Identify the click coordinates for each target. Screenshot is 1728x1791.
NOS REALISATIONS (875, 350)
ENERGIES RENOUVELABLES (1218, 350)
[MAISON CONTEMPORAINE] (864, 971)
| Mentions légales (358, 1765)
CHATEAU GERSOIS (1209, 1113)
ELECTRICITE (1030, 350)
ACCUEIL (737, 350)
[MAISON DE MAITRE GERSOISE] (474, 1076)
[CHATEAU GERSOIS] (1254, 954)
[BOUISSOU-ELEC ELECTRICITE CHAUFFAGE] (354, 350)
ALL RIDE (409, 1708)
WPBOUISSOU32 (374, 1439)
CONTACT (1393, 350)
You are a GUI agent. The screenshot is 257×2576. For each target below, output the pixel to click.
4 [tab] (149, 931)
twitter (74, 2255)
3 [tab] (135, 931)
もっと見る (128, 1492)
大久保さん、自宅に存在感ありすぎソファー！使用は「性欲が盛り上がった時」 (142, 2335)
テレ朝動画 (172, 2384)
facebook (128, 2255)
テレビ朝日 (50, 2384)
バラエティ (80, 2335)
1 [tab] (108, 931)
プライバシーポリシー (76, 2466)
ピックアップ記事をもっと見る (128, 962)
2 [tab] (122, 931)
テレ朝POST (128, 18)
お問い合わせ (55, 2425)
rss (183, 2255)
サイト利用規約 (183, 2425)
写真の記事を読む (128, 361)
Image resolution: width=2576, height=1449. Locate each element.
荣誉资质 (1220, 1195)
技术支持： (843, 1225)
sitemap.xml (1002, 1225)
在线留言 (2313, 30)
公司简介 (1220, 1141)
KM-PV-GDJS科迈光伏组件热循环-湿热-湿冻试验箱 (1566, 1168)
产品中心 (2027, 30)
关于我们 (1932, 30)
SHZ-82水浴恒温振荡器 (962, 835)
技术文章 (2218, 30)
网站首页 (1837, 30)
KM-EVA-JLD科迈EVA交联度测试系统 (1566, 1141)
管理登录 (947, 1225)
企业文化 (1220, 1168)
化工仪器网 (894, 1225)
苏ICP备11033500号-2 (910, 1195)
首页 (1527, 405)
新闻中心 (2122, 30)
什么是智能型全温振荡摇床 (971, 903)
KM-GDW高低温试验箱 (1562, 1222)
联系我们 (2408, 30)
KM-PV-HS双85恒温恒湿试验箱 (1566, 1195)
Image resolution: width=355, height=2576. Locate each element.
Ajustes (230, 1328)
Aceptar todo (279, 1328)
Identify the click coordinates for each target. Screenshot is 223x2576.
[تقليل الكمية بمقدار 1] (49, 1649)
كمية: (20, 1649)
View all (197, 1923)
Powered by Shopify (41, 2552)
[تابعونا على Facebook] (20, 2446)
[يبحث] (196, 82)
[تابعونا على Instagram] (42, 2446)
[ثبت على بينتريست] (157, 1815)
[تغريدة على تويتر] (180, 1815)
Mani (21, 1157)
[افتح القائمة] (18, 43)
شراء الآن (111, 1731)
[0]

**WHAT THE TASK REQUIRES**
Repeat back all entries verbatim.

**ANSWER BOX**
Identify the click coordinates for each target. Screenshot is 1728x1791.
NOS REALISATIONS (875, 350)
ENERGIES RENOUVELABLES (1218, 350)
[MAISON CONTEMPORAINE] (864, 971)
| Mentions légales (358, 1765)
CHATEAU GERSOIS (1209, 1113)
ELECTRICITE (1030, 350)
ACCUEIL (737, 350)
[MAISON DE MAITRE GERSOISE] (474, 1076)
[CHATEAU GERSOIS] (1254, 954)
[BOUISSOU-ELEC ELECTRICITE CHAUFFAGE] (354, 350)
ALL RIDE (409, 1708)
WPBOUISSOU32 (374, 1439)
CONTACT (1393, 350)
You are a GUI agent. The screenshot is 257×2576. For each target below, output the pixel to click.
4 [tab] (149, 931)
twitter (74, 2255)
3 [tab] (135, 931)
もっと見る (128, 1492)
大久保さん、自宅に存在感ありすぎソファー！使用は「性欲が盛り上がった時」 (142, 2335)
テレ朝動画 (172, 2384)
facebook (128, 2255)
テレビ朝日 (50, 2384)
バラエティ (80, 2335)
1 [tab] (108, 931)
プライバシーポリシー (76, 2466)
ピックアップ記事をもっと見る (128, 962)
2 [tab] (122, 931)
テレ朝POST (128, 18)
お問い合わせ (55, 2425)
rss (183, 2255)
サイト利用規約 (183, 2425)
写真の記事を読む (128, 361)
Image resolution: width=2576, height=1449. Locate each element.
荣誉资质 (1220, 1195)
技术支持： (843, 1225)
sitemap.xml (1002, 1225)
在线留言 (2313, 30)
公司简介 (1220, 1141)
KM-PV-GDJS科迈光伏组件热循环-湿热-湿冻试验箱 (1566, 1168)
产品中心 (2027, 30)
关于我们 (1932, 30)
SHZ-82水浴恒温振荡器 (962, 835)
技术文章 (2218, 30)
网站首页 (1837, 30)
KM-EVA-JLD科迈EVA交联度测试系统 (1566, 1141)
管理登录 (947, 1225)
企业文化 (1220, 1168)
化工仪器网 (894, 1225)
苏ICP备11033500号-2 (910, 1195)
首页 (1527, 405)
新闻中心 (2122, 30)
什么是智能型全温振荡摇床 (971, 903)
KM-GDW高低温试验箱 (1562, 1222)
联系我们 (2408, 30)
KM-PV-HS双85恒温恒湿试验箱 (1566, 1195)
Image resolution: width=355, height=2576. Locate each element.
Ajustes (230, 1328)
Aceptar todo (279, 1328)
Identify the click coordinates for each target. Screenshot is 223x2576.
[تقليل الكمية بمقدار 1] (49, 1649)
كمية: (20, 1649)
View all (197, 1923)
Powered by Shopify (41, 2552)
[تابعونا على Facebook] (20, 2446)
[يبحث] (196, 82)
[تابعونا على Instagram] (42, 2446)
[ثبت على بينتريست] (157, 1815)
[تغريدة على تويتر] (180, 1815)
Mani (21, 1157)
[افتح القائمة] (18, 43)
شراء الآن (111, 1731)
[0]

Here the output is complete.